*The exercise*: Rescale the records below by reproducing every line, requests included, with each coordinate in the answers multiplied by 0.95 and rounded to a whole number, halves rounded up. Leave the pictures out of your answer.

*Exercise materials*:
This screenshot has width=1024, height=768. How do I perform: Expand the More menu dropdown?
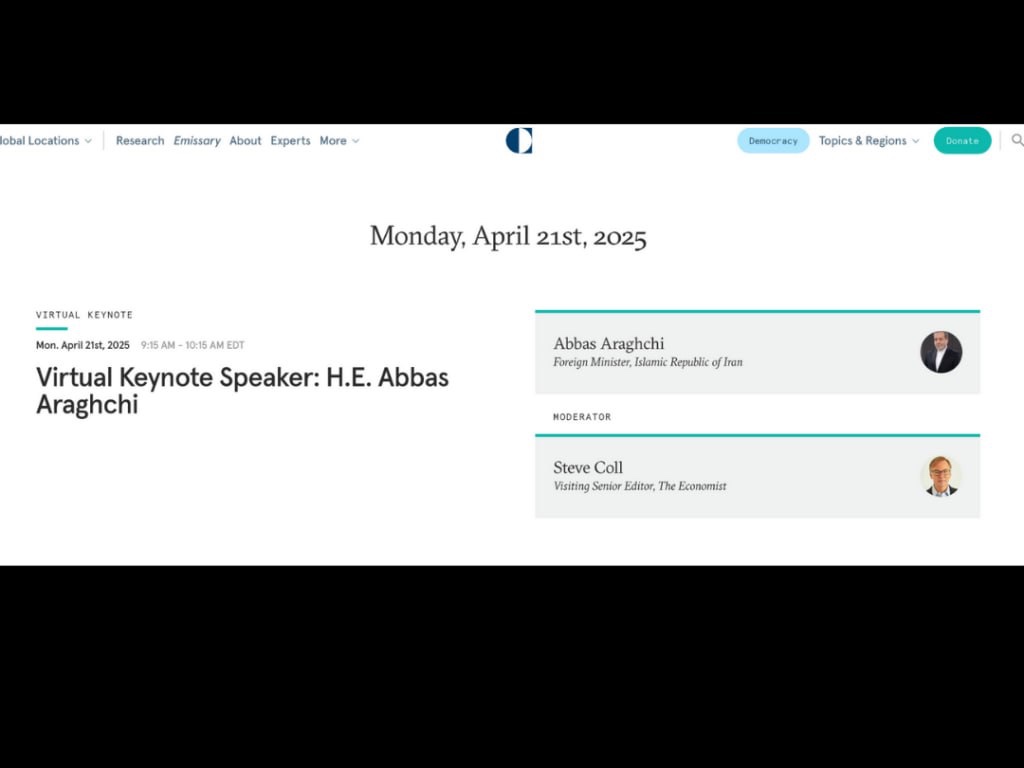coord(339,141)
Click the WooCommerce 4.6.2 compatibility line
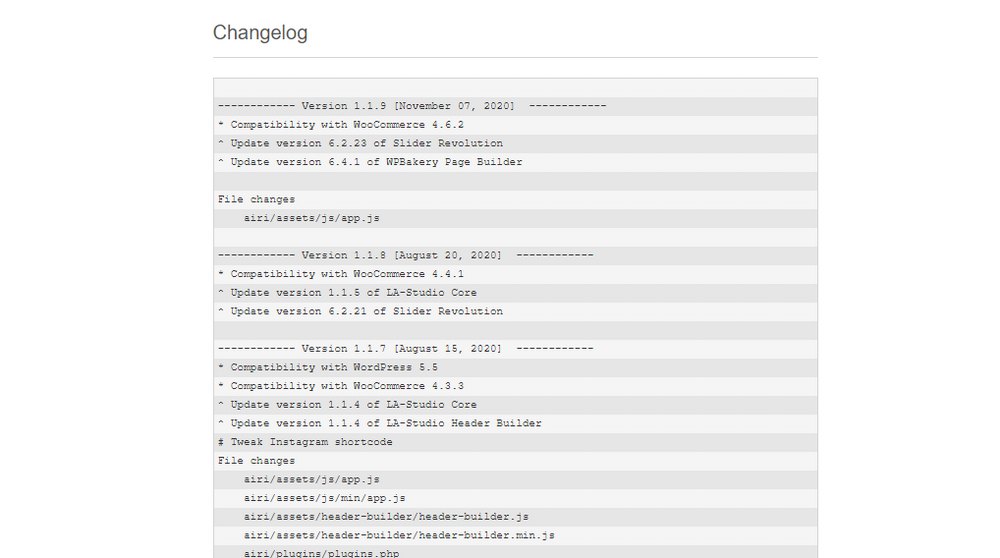 click(340, 125)
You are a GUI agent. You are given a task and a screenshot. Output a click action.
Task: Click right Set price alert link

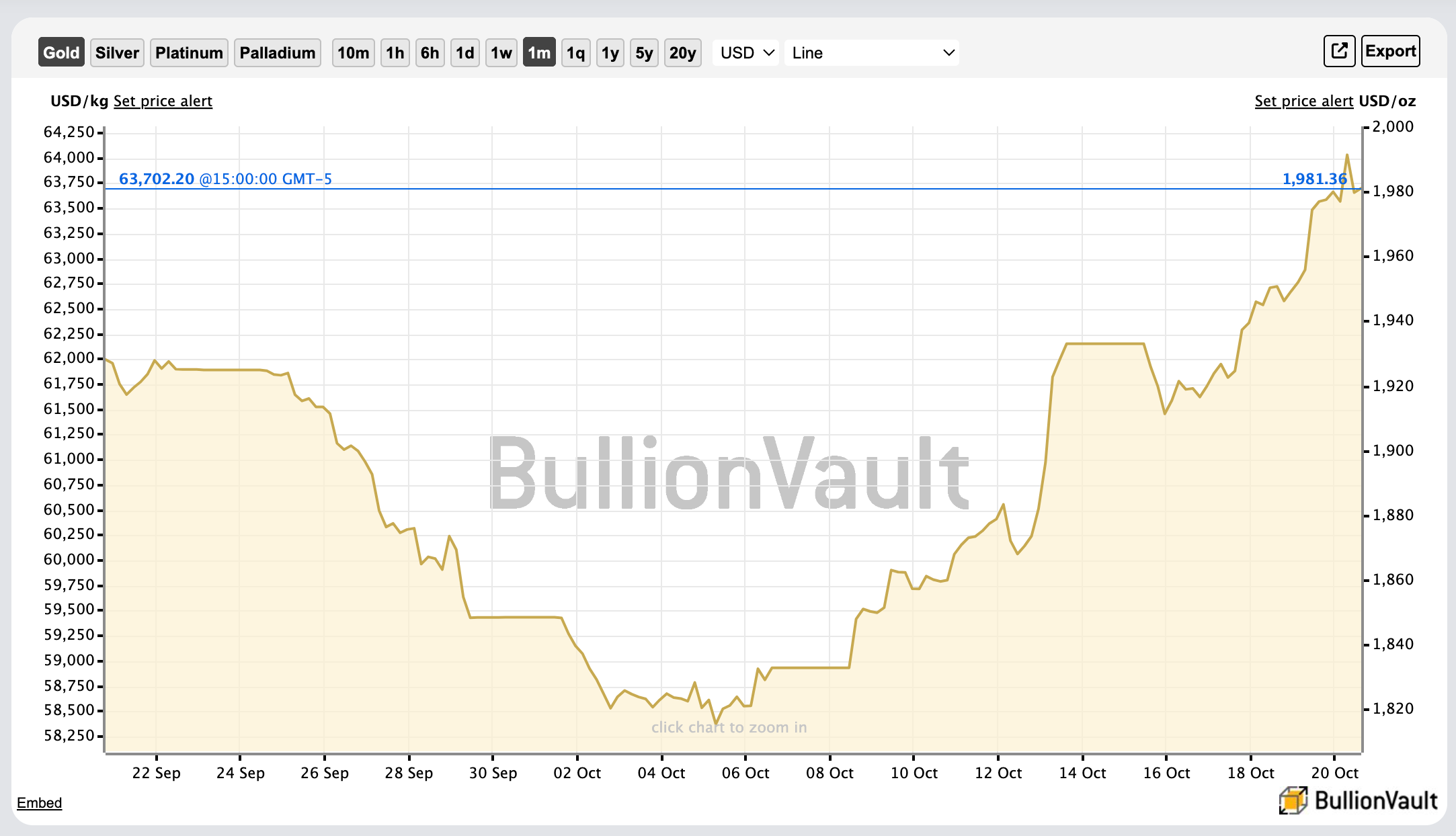(1303, 101)
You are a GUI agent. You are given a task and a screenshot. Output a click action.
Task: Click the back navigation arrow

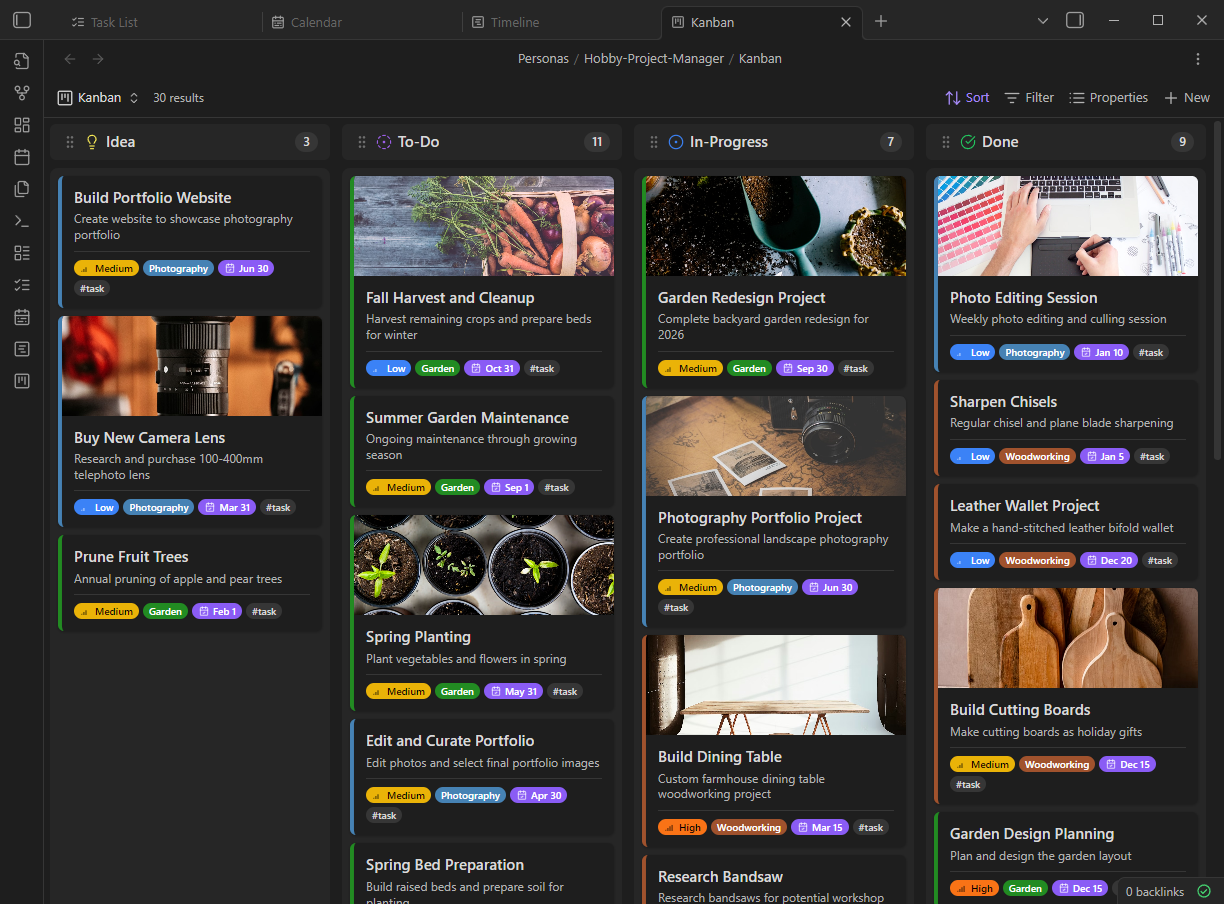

*Result*:
This screenshot has width=1024, height=768. How do I perform: Expand the More menu dropdown?
coord(322,134)
Click the WooCommerce 4.6.2 compatibility line
 click(323, 119)
You are a GUI agent. You are given a task and a screenshot. Output a click action.
Task: Click right Set price alert link

(1238, 96)
You are a GUI agent. You are given a task and a screenshot. Output a click action.
Task: Click the back navigation arrow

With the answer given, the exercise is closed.